The dialectical philosophy of revolution in permanence is needed to counter the ideologies of Right and Left that pretend to be “for” the workers—and it is the ideology of the far Right that has been making ominous strides—and to recognize the thrust of counter-revolution and hear the voices driving for freedom, to develop actions to block the former and move the latter forward, that is, to unloose the positive in the negative in both thought and activity.

Thus, while we join in the opposition to Trump and simultaneously warn about the self-limiting opposition of liberals and Democrats and their outright attempts to co-opt the militant opposition—as well as the movement-killing attempts by vanguardist parties and individuals and voluntaristic “propagandists of the deed”[3] to co-opt it in their own way—while we do all that, we cannot stop there.

[3] “Diversity of tactics” is the favored contemporary phrase for the old anarchist “propaganda of the deed”—that is, like the Black Bloc, claiming the right to turn any protest into a stage for one’s own heroic acts of property destruction.

At a time when there is a great pull to bring together what empiricists believe to be the broadest opposition by reducing everything to the lowest common denominator, we need to work at the concrete projection of a liberatory banner to act as a polarizing force for those opposed to the turn toward fascism.

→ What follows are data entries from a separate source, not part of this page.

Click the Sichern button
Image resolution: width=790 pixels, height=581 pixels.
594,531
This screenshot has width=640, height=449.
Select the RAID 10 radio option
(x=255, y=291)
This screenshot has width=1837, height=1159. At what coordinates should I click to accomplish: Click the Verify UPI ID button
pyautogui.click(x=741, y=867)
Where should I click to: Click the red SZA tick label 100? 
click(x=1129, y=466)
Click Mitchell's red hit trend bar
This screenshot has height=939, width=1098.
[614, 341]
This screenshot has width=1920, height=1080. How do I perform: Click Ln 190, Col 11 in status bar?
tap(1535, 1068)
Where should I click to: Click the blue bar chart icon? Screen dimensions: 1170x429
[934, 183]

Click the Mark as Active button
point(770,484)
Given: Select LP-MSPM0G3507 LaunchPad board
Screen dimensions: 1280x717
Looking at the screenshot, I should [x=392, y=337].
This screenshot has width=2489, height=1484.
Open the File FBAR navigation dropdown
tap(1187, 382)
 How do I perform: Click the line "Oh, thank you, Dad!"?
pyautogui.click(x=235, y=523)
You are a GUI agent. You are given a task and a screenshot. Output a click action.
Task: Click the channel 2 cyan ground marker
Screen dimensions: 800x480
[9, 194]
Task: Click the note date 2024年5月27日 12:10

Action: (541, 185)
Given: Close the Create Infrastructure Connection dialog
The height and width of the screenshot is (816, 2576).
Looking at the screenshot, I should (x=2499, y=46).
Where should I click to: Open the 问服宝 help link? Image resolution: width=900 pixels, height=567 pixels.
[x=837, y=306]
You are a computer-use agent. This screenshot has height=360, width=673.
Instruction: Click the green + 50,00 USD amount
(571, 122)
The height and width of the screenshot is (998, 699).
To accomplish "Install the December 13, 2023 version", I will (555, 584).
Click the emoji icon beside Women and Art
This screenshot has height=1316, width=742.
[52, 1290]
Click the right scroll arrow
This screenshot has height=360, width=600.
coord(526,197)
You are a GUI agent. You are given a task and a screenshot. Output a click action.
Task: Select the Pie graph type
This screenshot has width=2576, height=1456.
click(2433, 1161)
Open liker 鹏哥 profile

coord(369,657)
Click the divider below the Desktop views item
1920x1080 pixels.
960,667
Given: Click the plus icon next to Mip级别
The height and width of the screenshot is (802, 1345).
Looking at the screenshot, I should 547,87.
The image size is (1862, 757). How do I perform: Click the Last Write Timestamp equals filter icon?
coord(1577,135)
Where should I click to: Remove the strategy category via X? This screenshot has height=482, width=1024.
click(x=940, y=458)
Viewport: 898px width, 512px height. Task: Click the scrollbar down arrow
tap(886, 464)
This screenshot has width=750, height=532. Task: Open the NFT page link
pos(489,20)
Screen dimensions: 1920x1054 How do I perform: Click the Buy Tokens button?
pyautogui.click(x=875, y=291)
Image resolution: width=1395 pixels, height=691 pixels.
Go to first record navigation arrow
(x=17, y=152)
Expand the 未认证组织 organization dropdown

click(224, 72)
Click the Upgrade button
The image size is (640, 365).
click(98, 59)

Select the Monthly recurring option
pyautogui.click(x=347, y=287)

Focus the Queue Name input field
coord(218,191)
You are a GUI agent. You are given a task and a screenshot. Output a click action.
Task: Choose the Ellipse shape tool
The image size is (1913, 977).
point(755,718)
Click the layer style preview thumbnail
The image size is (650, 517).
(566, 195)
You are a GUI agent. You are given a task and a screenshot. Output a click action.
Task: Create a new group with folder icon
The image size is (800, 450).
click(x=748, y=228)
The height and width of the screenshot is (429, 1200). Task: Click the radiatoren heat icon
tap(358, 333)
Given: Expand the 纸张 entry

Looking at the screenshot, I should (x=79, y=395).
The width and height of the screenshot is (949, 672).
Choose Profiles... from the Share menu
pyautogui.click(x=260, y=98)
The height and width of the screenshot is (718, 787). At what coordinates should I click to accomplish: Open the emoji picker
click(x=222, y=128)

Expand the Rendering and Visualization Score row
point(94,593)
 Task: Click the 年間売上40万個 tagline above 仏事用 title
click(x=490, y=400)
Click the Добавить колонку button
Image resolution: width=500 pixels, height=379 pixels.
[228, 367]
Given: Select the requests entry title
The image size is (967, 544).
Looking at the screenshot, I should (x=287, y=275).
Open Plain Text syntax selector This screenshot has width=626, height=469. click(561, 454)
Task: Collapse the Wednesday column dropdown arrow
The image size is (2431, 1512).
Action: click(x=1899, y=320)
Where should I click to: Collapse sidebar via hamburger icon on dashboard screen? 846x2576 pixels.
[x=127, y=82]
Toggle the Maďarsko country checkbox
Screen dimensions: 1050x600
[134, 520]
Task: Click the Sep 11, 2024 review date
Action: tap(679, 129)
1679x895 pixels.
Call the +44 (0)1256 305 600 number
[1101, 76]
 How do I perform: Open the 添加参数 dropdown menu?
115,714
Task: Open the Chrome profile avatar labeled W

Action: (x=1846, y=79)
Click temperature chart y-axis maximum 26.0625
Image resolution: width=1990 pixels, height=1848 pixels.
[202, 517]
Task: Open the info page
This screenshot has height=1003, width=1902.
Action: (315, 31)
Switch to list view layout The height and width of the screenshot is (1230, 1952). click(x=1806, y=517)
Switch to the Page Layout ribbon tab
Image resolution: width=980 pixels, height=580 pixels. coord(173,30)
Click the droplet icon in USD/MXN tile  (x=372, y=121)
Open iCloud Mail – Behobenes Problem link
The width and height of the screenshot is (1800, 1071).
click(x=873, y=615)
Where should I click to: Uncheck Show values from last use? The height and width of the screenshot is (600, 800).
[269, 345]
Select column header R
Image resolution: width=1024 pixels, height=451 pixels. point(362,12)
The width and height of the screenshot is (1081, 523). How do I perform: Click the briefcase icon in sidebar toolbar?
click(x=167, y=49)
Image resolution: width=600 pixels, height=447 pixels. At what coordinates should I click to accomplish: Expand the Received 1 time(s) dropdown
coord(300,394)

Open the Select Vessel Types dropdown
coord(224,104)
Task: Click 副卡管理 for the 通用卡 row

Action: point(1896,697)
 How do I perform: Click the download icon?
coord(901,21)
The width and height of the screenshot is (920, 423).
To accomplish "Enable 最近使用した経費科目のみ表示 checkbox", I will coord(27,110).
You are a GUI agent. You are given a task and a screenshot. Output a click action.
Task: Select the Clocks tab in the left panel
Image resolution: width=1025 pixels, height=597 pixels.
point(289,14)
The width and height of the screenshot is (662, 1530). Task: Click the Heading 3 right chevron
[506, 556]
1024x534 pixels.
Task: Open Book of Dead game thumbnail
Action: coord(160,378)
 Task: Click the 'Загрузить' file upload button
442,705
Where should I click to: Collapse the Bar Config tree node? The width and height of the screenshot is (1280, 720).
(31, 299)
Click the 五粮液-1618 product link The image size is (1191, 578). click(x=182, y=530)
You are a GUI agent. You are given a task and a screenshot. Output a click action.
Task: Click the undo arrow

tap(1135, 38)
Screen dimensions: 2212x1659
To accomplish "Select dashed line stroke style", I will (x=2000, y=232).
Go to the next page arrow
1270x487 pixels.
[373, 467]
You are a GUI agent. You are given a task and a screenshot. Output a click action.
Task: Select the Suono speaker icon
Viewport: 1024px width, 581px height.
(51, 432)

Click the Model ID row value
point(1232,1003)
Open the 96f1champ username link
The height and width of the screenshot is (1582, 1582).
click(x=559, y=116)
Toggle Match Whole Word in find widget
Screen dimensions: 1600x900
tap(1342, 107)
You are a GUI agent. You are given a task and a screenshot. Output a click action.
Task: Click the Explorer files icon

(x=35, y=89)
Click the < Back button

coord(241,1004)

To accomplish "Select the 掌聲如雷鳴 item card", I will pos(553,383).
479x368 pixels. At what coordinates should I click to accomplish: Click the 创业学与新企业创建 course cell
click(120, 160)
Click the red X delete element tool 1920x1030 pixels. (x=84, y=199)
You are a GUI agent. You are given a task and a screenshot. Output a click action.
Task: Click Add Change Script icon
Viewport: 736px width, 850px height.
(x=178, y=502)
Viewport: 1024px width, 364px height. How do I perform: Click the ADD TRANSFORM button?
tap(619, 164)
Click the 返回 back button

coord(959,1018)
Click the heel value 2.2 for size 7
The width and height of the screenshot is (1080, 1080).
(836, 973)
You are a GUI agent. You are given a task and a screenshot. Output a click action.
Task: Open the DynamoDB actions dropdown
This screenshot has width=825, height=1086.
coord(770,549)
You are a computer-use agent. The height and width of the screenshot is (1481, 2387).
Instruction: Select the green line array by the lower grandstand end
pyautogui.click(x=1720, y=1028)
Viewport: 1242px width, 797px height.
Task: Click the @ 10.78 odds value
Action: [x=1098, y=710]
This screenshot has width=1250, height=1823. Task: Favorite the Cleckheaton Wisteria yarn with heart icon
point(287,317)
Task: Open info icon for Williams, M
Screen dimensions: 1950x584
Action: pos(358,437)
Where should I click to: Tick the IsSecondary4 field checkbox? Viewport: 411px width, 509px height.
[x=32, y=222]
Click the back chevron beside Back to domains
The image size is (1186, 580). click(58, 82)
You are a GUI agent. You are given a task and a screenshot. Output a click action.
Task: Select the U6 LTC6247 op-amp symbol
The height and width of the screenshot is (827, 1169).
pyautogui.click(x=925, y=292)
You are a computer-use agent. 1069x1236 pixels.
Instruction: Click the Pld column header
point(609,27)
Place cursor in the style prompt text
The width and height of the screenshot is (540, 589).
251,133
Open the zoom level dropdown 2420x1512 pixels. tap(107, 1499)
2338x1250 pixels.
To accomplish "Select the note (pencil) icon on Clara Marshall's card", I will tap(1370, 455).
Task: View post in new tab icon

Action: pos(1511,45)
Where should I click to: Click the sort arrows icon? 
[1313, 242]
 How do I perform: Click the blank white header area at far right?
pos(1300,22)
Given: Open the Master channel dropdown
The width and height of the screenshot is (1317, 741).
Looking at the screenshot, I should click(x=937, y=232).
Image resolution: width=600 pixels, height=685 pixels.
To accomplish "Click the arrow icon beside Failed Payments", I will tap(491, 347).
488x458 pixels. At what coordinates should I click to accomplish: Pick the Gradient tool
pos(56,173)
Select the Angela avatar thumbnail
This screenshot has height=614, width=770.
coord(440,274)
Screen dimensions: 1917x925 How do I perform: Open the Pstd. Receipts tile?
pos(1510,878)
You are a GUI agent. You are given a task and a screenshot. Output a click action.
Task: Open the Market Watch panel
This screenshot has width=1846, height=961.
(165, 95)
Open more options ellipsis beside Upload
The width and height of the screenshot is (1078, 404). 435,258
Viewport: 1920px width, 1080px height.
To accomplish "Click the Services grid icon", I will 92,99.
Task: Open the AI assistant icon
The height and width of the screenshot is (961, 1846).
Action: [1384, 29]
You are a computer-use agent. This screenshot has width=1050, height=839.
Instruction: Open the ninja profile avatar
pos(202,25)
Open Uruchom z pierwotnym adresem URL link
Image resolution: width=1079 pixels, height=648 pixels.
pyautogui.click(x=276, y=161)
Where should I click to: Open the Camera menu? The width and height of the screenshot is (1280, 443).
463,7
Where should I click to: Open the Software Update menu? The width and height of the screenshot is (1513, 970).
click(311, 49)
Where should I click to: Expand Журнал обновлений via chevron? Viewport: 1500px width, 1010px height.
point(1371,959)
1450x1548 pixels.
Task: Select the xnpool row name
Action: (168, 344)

This points to the need for a philosophy of revolution that can become the unifying force.

The theoretical void is seen in the degenerate left ready to defend Assad but not the Syrian people’s revolution and in the way apologists for genocide have been pragmatically accepted as legitimate in coalitions against Trump. This flows from the history of normalization of state-capitalism and its administrative mentality’s pseudo-revolutionary ideology ever since Stalin’s counter-revolution passed itself off as revolution.

Continued in Part VI.  The Russian Revolution, 100 years ago and its meaning today


[1] See “I am an Arctic researcher. Donald Trump is deleting my citations,” by Victoria Herrmann, The Guardian, March 28, 2017.

[2]Counter-Revolution and Revolution in Every Corner of the Globe: What Can We Do?” Aug. 30, 1975, Raya Dunayevskaya Collection, #5148, pp. 11-12.